El esqueleto del documental se sostiene en el doble movimiento que encara. En uno, parece apartarse del lugar de Elida como militante y guerrillera, para concentrarse en ella como persona mayor, con dificultades para movilizarse y llevando una vida en soledad. El destino inevitable, en apariencia, y como ella misma lo asume en algún momento, es el de la residencia para ancianos, cuyas imágenes se dispersan a lo largo del relato. Son inserts que se proyectan como sombras, pero también como espejos en los que se refleja la salida de Elida de su espacio personal. Su temor a los viejos –y es notable esa contraposición en el habla con su referencia anterior a que nunca sintió miedo- encuentra en el geriátrico la repetición de esa sensación: el espacio se vuelve doblemente terrorífico en tanto habitado por viejos y como evocación de un modelo carcelario (“Es como volver a la cárcel, pero sin fuerzas para pelear” resume de manera clarificadora). Pero habilita también esa mirada de lo comunitario que despliega Elida. Si la comunidad hace que no se vea como realmente se es, el ingreso posible a la otra comunidad repone lo que no se ha querido registrar. La paradoja es que el geriátrico supondría el ingreso a otro espacio de iguales, solo que la irrupción de esa comunidad nueva implica reconocerse como otro distinto del que se sostiene ser. El terror de verse en el espejo es, en definitiva, el de reconocer la persistencia de su mente en el pasado (que implica juventud, movimiento, intervención en el mundo), mientras el cuerpo en el presente impone sus limitaciones.
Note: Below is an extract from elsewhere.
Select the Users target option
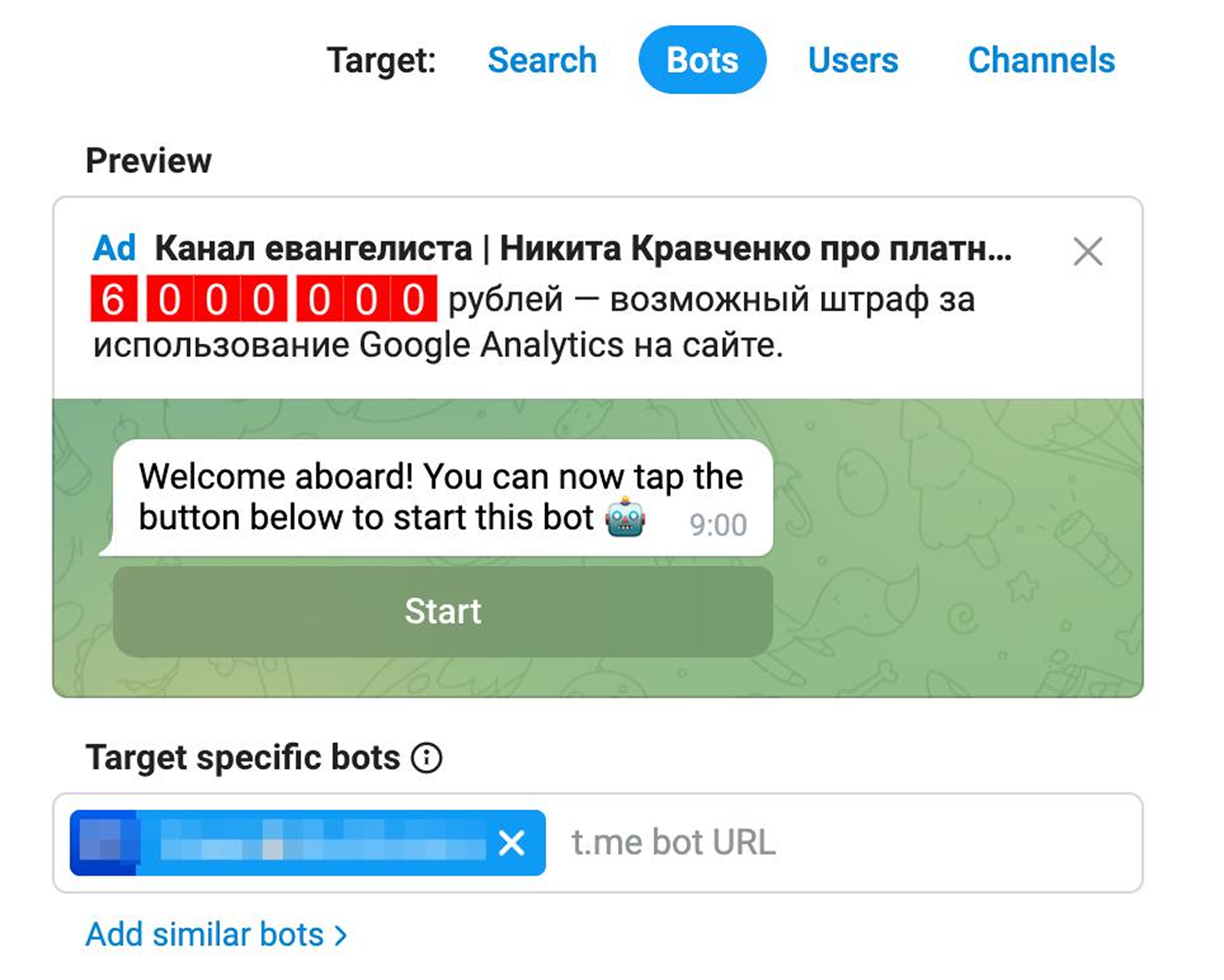The image size is (1224, 980). 852,60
Pero también se verifica el movimiento en las formas del habla del personaje. Un desplazamiento que parece imperceptible y que se liga con lo anterior: Elida pasa de un explícito “nosotros” cuando el relato se refiere a los años de detención, a un implícito “yo” que domina su presente (y cuya representación más acabada se encuentra cuando se niega a salir: “No quiero reglas”; “Yo miro para afuera si quiero”). El “nosotros” del pasado se transforma en “los demás” de un presente del que se excluye de lo comunitario –salvo la reunión antes señalada-. Es ese “yo” el que domina la escena, pero restableciendo siempre la terminología del pasado. Las palabras de Elida remiten al pasado, disociándolas de su significación militante, reponiéndolas en el contexto de su cotidianeidad actual, donde se advierten desencajadas. Elida habla de secuelas (cuando se refiere a su cuerpo), de encierro, de cárcel, de tortura y de traición (de su cuerpo, de su gata). Pero lo que hay es abandono, soledad, un departamento, medicamentos, una gata, una mujer que la ayuda con la casa, algún consejo. Es el mensaje que deja grabado en el final para la directora el que resume ese concepto. Elida ya no vive en Montevideo, se ha mudado a Rivera, cerca de la frontera con Brasil. Pero ni siquiera en ese espacio que dice que la maravilla, puede desandar ese camino. Es que allí está viviendo con su sobrina. Y su sobrina es enfermera. Y para ella, “los enfermeros son como los militares”. Y de allí queda un paso para su reafirmación. “Yo sigo siendo la comandante”, dice, y el pasado vuelve a actualizarse otra vez en esa voz que por primera vez en el relato, parece poder desprenderse del peso de su cuerpo.

Marquetalia (Argentina 2022). Guión y dirección: Laura Linares. Producción ejecutiva: Hernán Virues. Dirección de fotografía: Melina Terribili. Montaje: Pablo Rabe. Dirección de sonido: Andrés Perugini. Cámara: Melina Terribili / Laura Linares. Música: Julián Di Pietro. Elenco: Elida Baldomir. Duración: 62 minutos. Disponible en Cine Ar Play.